Joshua, a New York communications executive who asked that his real name not be used, had always prided himself on being a risk-taker. If he felt stymied in a position, he knew he could simply look for a new job.
Not so this year.
"This is the first time in my career where I've had to play it conservative and wait it out," the husband and father of two said of the job he has had for five years. "When I had fewer financial obligations and it was a better market, I was much more fluid about moving between positions."
Joshua knows he has nothing to complain about. At least he's earning a paycheck and keeping up with his mortgage payments. But that doesn't change the fact that the 80 to 90 hours a week he spends at a toxic office have worn on him.
"A lot of people I work with have become very nervous, very angry, very political," Joshua said. "It's become a very difficult working environment. I've felt like I have to curb my dedication to excellence in favor of mediocre yet politically expedient solutions. Sometimes it's hard to look at myself in the mirror in the morning."
Sound familiar? Fear not. There are some steps you can take to make treading water at your job more bearable.
First order of business: an attitude adjustment. Accept that you might be dancing with this employment devil another 6 to 12 months, maybe longer. Then resolve to make the best of it.
"If you have a family to support, savings lost in the recession and you live in a city where there are five unemployed people for every job opening, what else are you going to do?" said workplace expert Alexandra Levit, whose latest book is "New Job, New You: A Guide to Reinventing Yourself in a Bright New Career."
The Conference Board reported this week that 55 percent of Americans are unhappy at their jobs, the highest number since the organization began conducting its annual job satisfaction survey two decades ago.

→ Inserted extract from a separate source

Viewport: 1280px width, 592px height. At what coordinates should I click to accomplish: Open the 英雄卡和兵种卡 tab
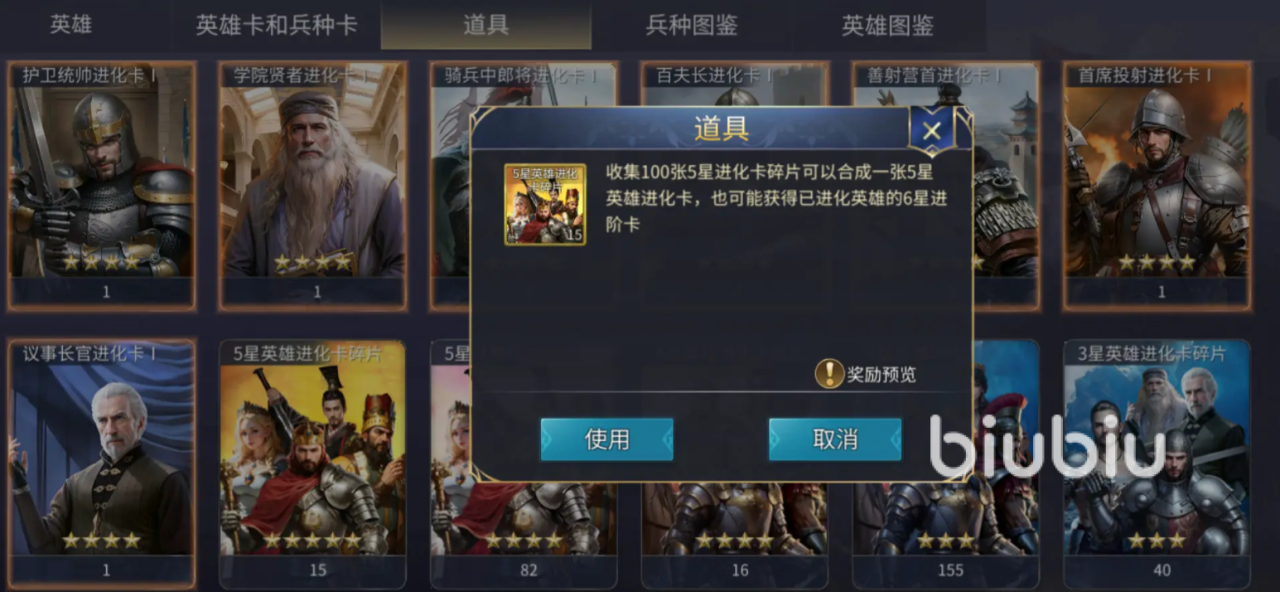[276, 25]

You may count yourself among the job-haters but a hundred bucks says you're pleased as punch you don't have to look for work in this horrific market.
Just ask Joshua. "I'm at a point now where spending time with family is important," he said.
Mounting a search for a new executive-level position would likely require several intensive months, at best; time he doesn't want to take away from his family.
There's also the fact that the devil you know might be less of a demon than a new position on which you take a chance in this shaky economy. "You could be joining a well-disguised, dysfunctional organization," Joshua said.
Or worse, he added, you could be laid off within months of starting your new position.
Assuming you've determined that staying put is your best bet, how do you take some of the drudgery out of the workweek?
Joining an internal committee that has been tasked with creating a new process or product is a fantastic way to kick your office slump to the curb, author Levit said. So is sniffing out opportunities for professional training and development programs, she added.
Same goes for investigating whether it's possible to make a lateral move to a new position or department, or whether your employer offers a job rotation program (where you sample different positions at the company for several months).